Activity:
From the entries below, return only the lines starting at the one that contains "en (87, 21)" and ending at the one that contains "Help & Support (430, 29)", exactly as they stand.

╭──

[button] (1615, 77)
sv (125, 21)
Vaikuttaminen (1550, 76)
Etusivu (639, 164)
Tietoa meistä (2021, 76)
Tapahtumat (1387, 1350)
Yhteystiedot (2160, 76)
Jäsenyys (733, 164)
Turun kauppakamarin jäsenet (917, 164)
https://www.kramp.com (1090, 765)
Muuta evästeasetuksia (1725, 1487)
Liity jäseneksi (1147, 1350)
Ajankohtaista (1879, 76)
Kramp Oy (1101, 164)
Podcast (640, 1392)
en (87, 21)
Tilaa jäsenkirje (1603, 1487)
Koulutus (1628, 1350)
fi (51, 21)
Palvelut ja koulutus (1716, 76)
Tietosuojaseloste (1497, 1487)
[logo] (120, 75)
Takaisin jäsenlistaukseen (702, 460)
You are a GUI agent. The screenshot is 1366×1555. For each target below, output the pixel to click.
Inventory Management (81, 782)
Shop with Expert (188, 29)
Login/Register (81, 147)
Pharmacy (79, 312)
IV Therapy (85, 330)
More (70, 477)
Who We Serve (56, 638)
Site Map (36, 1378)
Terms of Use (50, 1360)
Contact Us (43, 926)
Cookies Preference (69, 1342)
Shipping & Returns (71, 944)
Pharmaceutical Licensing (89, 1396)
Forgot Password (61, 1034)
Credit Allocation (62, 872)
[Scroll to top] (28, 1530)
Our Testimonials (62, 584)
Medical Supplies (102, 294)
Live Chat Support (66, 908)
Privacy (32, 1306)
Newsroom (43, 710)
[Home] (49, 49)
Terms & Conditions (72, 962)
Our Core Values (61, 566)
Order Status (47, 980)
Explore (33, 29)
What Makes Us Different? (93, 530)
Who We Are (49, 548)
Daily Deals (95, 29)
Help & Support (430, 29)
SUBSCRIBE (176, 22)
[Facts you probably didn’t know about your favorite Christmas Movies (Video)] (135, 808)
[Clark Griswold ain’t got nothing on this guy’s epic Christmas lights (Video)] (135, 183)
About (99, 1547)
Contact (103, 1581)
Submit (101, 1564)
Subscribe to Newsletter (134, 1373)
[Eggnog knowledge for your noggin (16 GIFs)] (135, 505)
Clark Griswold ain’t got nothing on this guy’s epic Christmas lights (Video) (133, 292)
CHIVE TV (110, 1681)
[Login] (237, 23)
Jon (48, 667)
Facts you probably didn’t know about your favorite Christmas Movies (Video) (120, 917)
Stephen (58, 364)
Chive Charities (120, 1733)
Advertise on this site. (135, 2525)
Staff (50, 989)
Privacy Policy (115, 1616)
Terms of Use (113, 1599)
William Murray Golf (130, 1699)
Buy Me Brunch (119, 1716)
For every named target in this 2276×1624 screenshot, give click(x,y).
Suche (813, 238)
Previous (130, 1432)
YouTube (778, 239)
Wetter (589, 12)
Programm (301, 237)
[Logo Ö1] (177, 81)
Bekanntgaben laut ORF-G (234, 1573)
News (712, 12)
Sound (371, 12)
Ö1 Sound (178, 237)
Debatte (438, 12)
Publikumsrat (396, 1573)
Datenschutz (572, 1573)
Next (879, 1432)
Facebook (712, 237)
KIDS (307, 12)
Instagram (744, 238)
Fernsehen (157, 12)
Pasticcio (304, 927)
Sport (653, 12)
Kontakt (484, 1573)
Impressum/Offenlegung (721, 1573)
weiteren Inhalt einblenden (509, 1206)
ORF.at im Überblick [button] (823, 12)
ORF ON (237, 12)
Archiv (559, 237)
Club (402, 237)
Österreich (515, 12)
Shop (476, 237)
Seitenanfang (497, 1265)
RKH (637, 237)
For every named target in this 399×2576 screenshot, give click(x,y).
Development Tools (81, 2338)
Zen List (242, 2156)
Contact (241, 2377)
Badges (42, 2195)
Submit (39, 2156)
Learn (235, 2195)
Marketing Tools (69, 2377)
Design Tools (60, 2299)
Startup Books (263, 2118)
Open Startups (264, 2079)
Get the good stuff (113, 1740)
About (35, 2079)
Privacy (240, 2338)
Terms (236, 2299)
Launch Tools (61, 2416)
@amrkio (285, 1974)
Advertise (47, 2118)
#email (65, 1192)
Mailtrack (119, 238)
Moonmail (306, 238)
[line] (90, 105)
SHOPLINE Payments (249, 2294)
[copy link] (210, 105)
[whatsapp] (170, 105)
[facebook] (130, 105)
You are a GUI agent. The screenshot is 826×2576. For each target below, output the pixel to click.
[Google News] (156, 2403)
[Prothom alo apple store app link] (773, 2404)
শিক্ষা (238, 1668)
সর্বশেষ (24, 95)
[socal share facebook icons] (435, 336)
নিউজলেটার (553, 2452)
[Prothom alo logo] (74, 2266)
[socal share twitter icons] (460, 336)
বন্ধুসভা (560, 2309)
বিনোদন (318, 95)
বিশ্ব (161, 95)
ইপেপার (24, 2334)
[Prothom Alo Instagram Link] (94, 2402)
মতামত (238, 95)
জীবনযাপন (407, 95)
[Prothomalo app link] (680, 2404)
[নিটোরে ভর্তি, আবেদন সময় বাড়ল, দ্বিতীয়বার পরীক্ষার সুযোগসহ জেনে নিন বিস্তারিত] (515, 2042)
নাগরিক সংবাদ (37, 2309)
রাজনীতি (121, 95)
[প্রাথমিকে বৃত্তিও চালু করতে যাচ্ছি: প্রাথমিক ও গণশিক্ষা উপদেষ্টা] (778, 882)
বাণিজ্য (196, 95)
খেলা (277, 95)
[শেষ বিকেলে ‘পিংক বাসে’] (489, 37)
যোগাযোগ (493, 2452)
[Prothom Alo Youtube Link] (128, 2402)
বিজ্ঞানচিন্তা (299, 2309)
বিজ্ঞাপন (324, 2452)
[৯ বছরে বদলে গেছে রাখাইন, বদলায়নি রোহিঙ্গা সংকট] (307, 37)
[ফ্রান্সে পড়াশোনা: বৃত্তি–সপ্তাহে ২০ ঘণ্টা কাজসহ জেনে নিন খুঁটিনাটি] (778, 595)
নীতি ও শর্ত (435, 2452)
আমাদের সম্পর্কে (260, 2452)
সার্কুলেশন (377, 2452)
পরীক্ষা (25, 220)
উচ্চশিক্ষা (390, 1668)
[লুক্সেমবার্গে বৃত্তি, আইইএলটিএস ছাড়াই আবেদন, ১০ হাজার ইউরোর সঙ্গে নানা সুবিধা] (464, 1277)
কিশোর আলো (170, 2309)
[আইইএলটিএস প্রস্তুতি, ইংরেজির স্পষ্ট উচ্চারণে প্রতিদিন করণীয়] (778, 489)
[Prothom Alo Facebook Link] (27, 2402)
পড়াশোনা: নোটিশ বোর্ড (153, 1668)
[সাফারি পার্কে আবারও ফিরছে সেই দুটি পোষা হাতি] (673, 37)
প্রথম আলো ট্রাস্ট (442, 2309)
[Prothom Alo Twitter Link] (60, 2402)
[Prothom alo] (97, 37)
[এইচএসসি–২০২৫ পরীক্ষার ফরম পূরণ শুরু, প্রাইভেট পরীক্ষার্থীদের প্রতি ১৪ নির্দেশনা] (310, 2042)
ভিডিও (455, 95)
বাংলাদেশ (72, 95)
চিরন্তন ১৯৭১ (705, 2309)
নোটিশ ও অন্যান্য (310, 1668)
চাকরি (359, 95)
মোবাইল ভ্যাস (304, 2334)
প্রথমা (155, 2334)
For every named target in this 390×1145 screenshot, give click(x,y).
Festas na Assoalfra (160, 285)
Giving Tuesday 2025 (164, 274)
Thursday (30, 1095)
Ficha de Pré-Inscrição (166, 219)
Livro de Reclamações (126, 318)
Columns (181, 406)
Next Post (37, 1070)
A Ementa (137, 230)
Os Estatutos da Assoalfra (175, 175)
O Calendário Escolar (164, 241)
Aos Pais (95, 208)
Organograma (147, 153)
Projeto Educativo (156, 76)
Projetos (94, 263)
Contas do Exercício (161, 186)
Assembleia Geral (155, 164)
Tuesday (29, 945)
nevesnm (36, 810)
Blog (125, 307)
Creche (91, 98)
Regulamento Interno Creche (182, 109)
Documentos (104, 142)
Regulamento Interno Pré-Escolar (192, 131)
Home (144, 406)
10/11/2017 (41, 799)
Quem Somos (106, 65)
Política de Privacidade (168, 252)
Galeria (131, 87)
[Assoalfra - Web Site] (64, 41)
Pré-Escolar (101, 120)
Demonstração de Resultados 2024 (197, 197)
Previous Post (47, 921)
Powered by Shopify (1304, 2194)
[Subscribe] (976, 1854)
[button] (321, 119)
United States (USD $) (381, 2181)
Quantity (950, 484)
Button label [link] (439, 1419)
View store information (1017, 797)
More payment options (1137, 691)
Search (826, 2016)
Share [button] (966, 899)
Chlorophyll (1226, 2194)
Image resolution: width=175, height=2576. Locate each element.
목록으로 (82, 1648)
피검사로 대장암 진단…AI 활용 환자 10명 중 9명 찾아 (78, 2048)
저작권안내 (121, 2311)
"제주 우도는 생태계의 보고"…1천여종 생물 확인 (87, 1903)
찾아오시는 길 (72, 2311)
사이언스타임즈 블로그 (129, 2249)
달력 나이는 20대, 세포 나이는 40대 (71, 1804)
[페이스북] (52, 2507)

╰──

Output of the exercise:
en (87, 21)
Tilaa jäsenkirje (1603, 1487)
Koulutus (1628, 1350)
fi (51, 21)
Palvelut ja koulutus (1716, 76)
Tietosuojaseloste (1497, 1487)
[logo] (120, 75)
Takaisin jäsenlistaukseen (702, 460)
You are a GUI agent. The screenshot is 1366×1555. For each target below, output the pixel to click.
Inventory Management (81, 782)
Shop with Expert (188, 29)
Login/Register (81, 147)
Pharmacy (79, 312)
IV Therapy (85, 330)
More (70, 477)
Who We Serve (56, 638)
Site Map (36, 1378)
Terms of Use (50, 1360)
Contact Us (43, 926)
Cookies Preference (69, 1342)
Shipping & Returns (71, 944)
Pharmaceutical Licensing (89, 1396)
Forgot Password (61, 1034)
Credit Allocation (62, 872)
[Scroll to top] (28, 1530)
Our Testimonials (62, 584)
Medical Supplies (102, 294)
Live Chat Support (66, 908)
Privacy (32, 1306)
Newsroom (43, 710)
[Home] (49, 49)
Terms & Conditions (72, 962)
Our Core Values (61, 566)
Order Status (47, 980)
Explore (33, 29)
What Makes Us Different? (93, 530)
Who We Are (49, 548)
Daily Deals (95, 29)
Help & Support (430, 29)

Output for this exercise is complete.